Martina is setting up a small business and has a roving traders licence to sell hand dyed yarn and fibre. The first week of a pandemic isn’t the ideal time to launch a new venture, but Jubilee Fibres will be making an appearance at events along the Towpath in the future, but I was lucky to restock my own stash with some lovely kingfisher blue. Martina explained to me why she chose the name and logo Jubilee Fibres. The word Jubilee comes from the Hebrew, to celebrate. And Hebrew celebrations often included the blowing of a rams horn, which looks very similar to a canal bridge. Some great combination of symbolism.

Britspin

This time last week I was in Suffolk taking part in the first ever Britspin Marathon. I’m not sure if I’ve really recovered yet. But I thought you’d like to share a little of my madness. Britspin was organised by a group of enthusiasts who wanted to have some fun and raise money for the air ambulance service.  I got involved when Martina from NB Burnt Oak asked if I could be in her team, and coming from Bedfordshire we would be known, along with 8 others as “team spinning in Beds.” We had both hoped to travel to Beds to spin together but as circumstances worked against us social media came to our rescue and we all kept in touch throughout the 4 day event. As the event kicked off at midnight we thought we’d go to bed well prepared.Martina took her wheel to bed and I out teddy in charge of my drop spindle And I woke up at 6 to get a few metres spun on my drop spindle, (no wonder Eric chose to stay on board Firecrest) But I’d got a box full of fluff and my wheel and more spindles were ready and waiting for me once daylight arrived. To keep us busy during the 4 days we were challenged to make our own drop spindle able to spin a minimum of 5 m I dutifully improvised a rose from the garden and one of Heather’s hand made glass beads I was quite impressed with the result, so were the judges, I got a joint third place badge for my efforts. I was a lot more productive using my wheel and proper drop spindles though and over the 4 days I managed to spin approx 800m of finished yarn. As each skein is made up of 2 yarns plied together that actually means I spun about 2363m in total, that’s about a mile and a half. My personal challenge was to pass the mile mark so I’m happy. I might have managed a bit more but Tim and Veve decided to visit, so it was a full house. They had visited a pumpkin patch and brought me a tiny pumpkin (or more officially a gourd) which was just crying out to feel the fibre fun,and I managed another 5m. I reckon I’d be ok if I got stranded on a desert island.

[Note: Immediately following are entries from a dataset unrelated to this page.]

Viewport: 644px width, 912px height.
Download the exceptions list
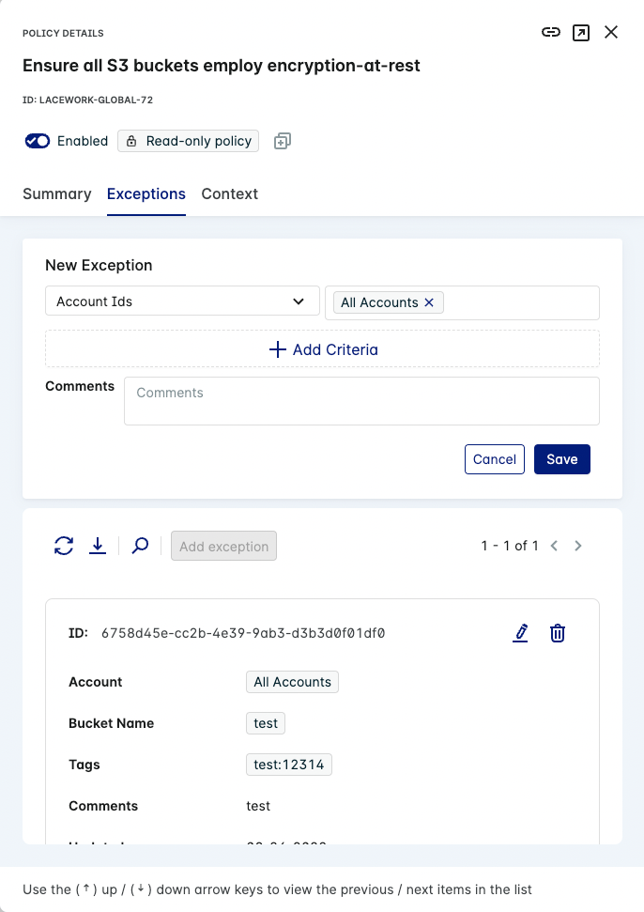coord(98,546)
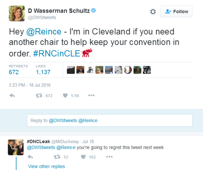Image resolution: width=203 pixels, height=170 pixels.
Task: Click the reply arrow on main tweet
Action: (13, 95)
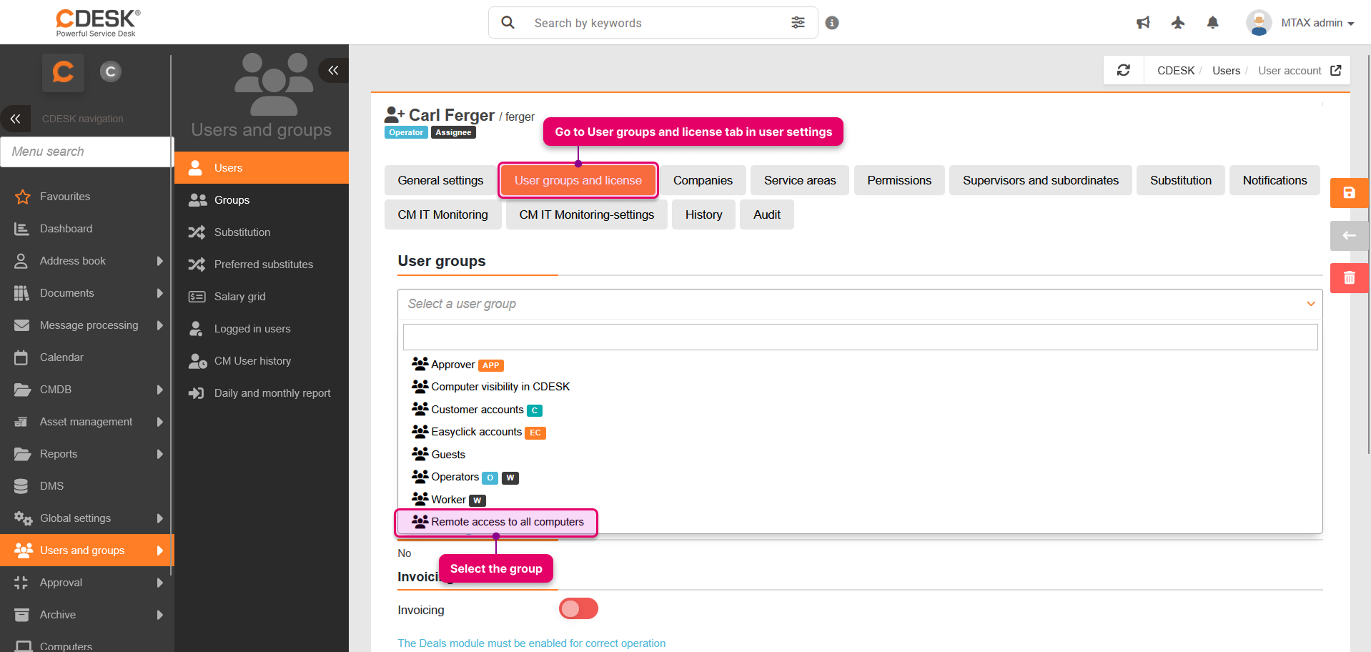The height and width of the screenshot is (652, 1371).
Task: Open the notifications bell icon
Action: pyautogui.click(x=1212, y=23)
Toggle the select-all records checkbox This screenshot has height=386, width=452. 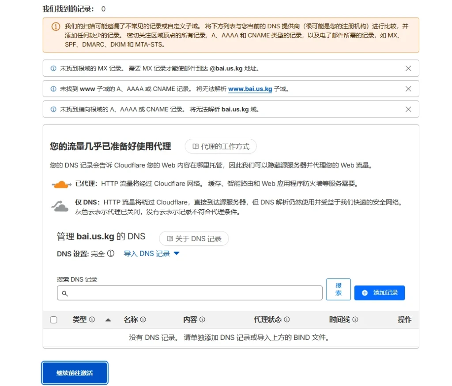53,320
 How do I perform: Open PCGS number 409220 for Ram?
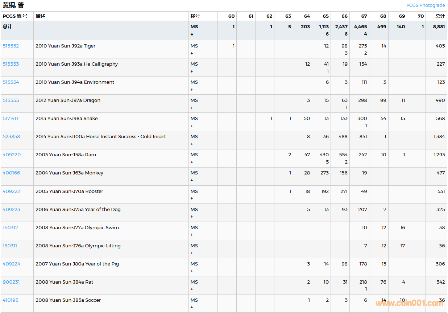point(12,155)
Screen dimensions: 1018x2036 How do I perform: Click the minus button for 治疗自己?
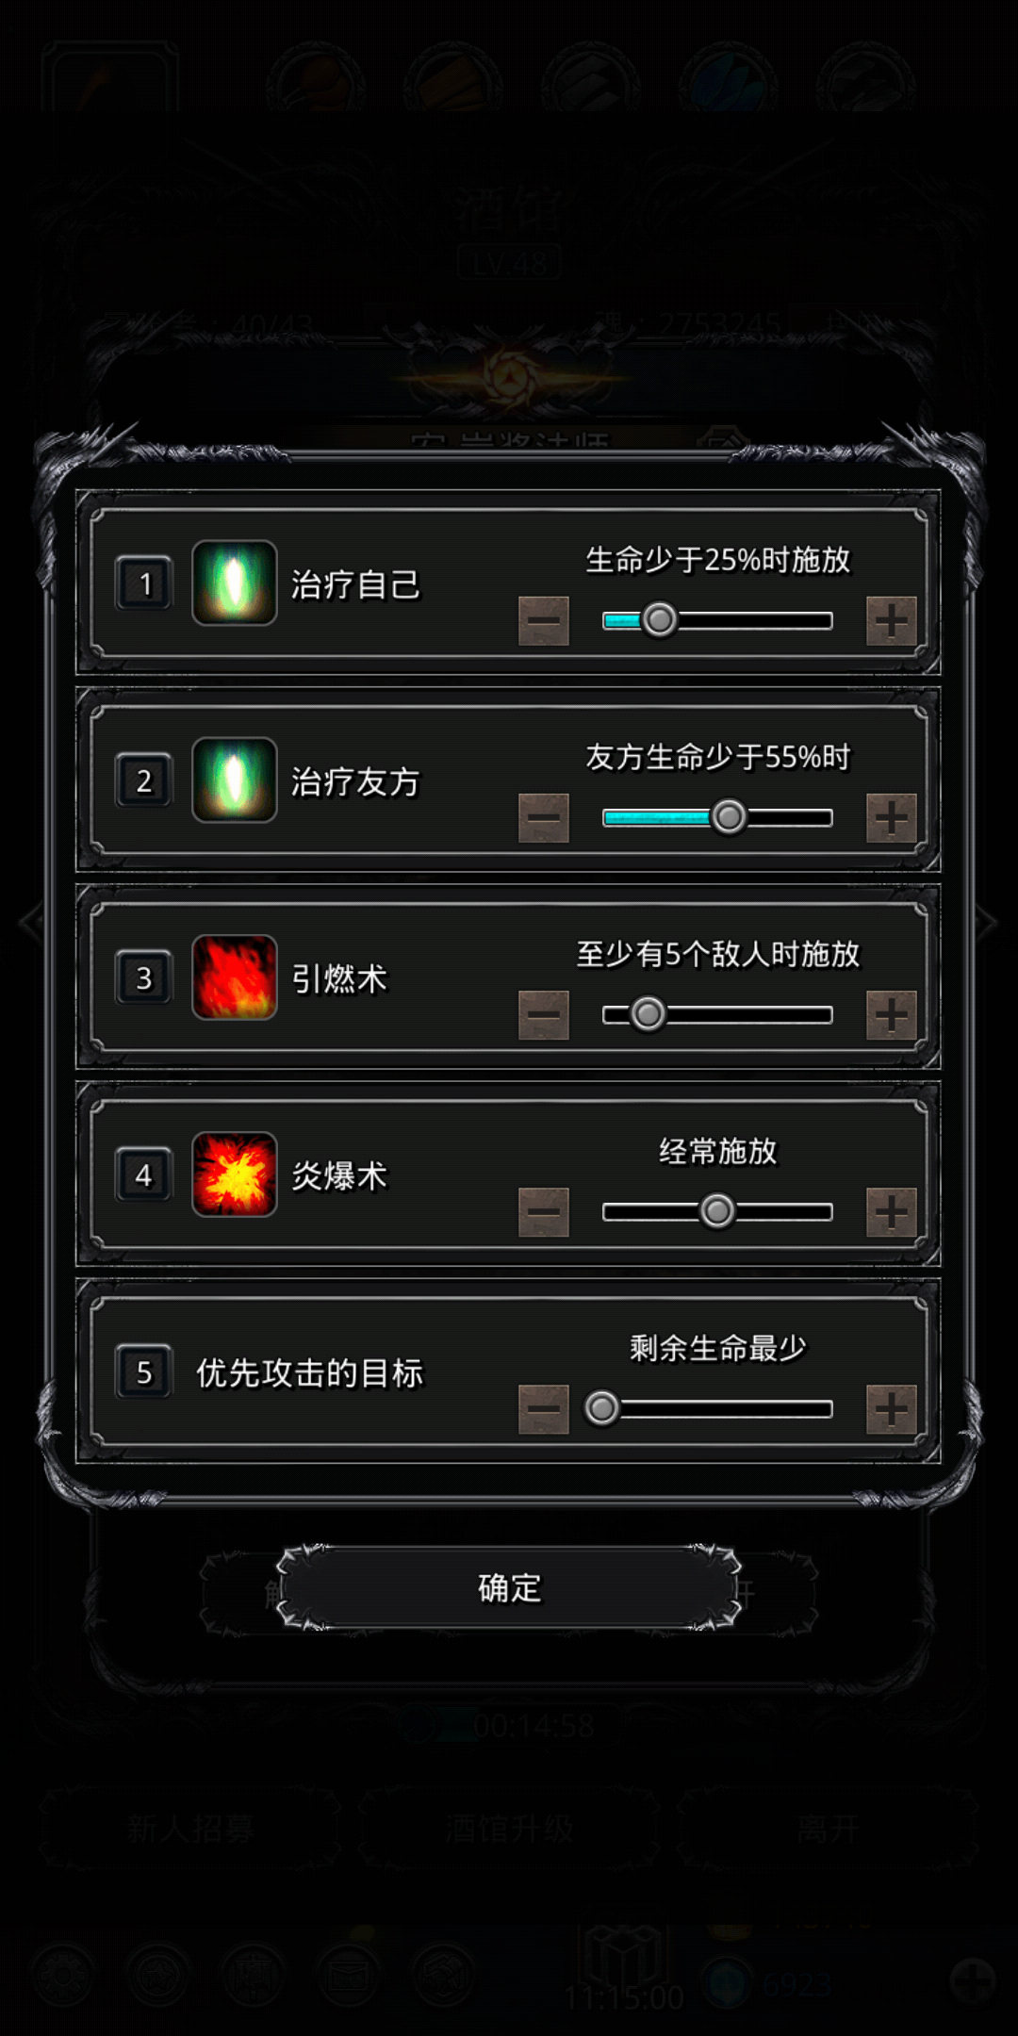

It took a few days for all the results to come through, but our team captain’s did a fantastic job collating all the totals. And here are the results….Everyone had fun, over £3000 was raised for the air ambulance service, with more still coming in, team spinning in Beds came 7th out of 24 teams, our team spun 22141m, and 506220m were spun in total. There were lots of crazy things done in the name of creativity that weekend and we’re all counting down to next year’s marathon I was a little bereft on Monday morning so I got the crochet hook out and made a pumpkin to add to the collection Tim and Veve gave us.